Advantages of LBO for ABC Ltd:

  1. Cost Savings from Delisting: Once ABC Ltd is converted to a private company, the costs associated with maintaining its listed status, such as meeting regulatory listing requirements, can be eliminated.
  2. Reduced Volatility in Share Value: Delisting will make the company less vulnerable to stock market fluctuations and inefficiencies, reducing the volatility of its share value.
  3. Increased Managerial Focus: As a private company, the management can focus on long-term business goals rather than short-term profitability targets to satisfy shareholders. This could lead to better strategic decisions.

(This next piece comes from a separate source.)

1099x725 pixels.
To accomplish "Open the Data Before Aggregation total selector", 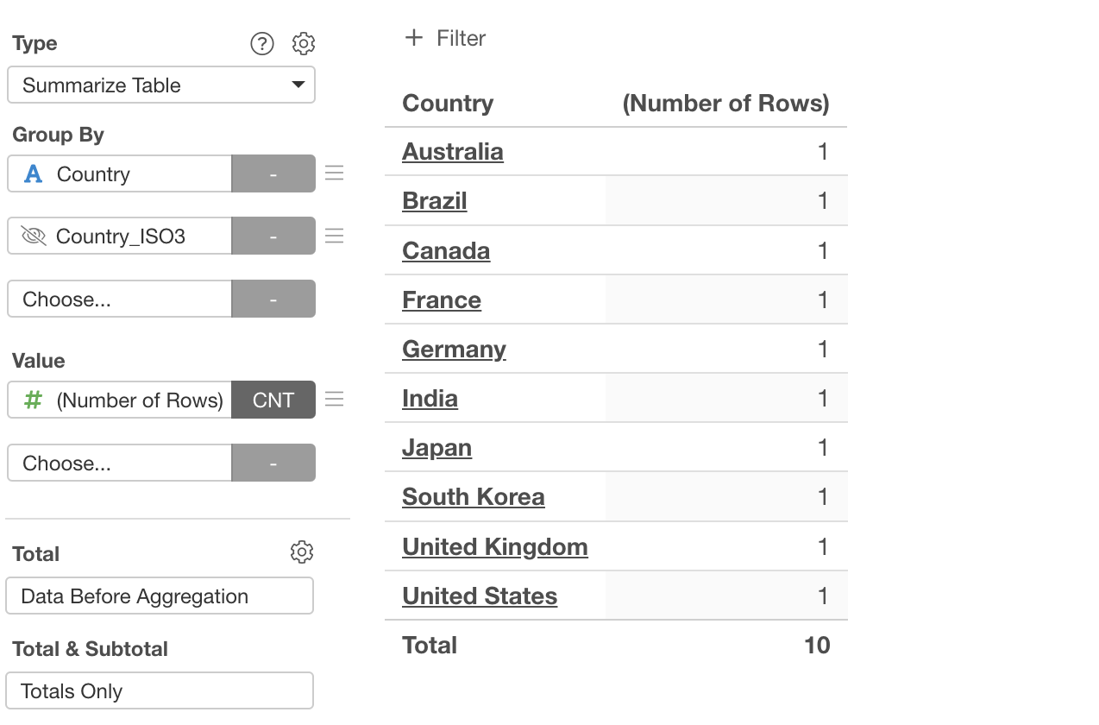I will point(160,596).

Disadvantages of LBO for ABC Ltd:

  1. Reduced Marketability of Stock: Delisting from the stock exchange will decrease the liquidity and marketability of ABC Ltd’s shares, which might negatively affect its share value.
  2. Higher Financial Risk: An LBO involves significant debt financing, increasing the financial obligations of ABC Ltd. If the company fails to generate enough cash flow to meet these obligations, it could face bankruptcy.
  3. Potential for Poor Corporate Governance: Without the regulatory oversight associated with being a publicly listed company, ABC Ltd may be perceived to have weaker corporate governance practices, potentially lowering its credit rating and investor confidence.

When determining the financial objectives of a company, it is necessary to take three types of policy decisions into account: investment policy, financing policy, and dividend policy.

Required:
Discuss the nature of these three types of decisions, commenting on how they are interrelated and how they might affect the value of the firm (i.e., the present value of projected cash flows).

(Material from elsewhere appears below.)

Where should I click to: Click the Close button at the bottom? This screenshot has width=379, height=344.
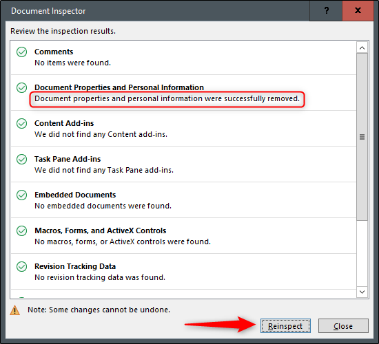tap(343, 326)
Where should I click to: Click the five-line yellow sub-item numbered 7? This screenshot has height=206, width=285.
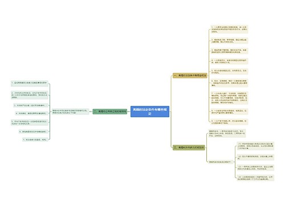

The investment decision considers the benefits of investing cash either in projects, working capital, or high-yield deposit accounts. It is crucial for shareholders, as it affects cash flow generation, dividends, and share price. Shareholders compare the risk versus return, knowing that higher-risk investments require higher returns.

The financing decision involves selecting the sources of finance, typically a mix of equity and long-term debt. Debt is cheaper but increases risk for shareholders due to interest obligations, potentially affecting company stability.

The dividend decision determines how much profit is distributed to shareholders versus retained for future investment. Predictable dividends tend to reduce perceived risk and increase firm value.

These three decisions are interrelated as funding investments may come from internal retained earnings or external financing. The cost of capital from the financing decision affects investment viability, which impacts dividends. Ultimately, these decisions together influence the present value of future cash flows, thus affecting the firm’s value.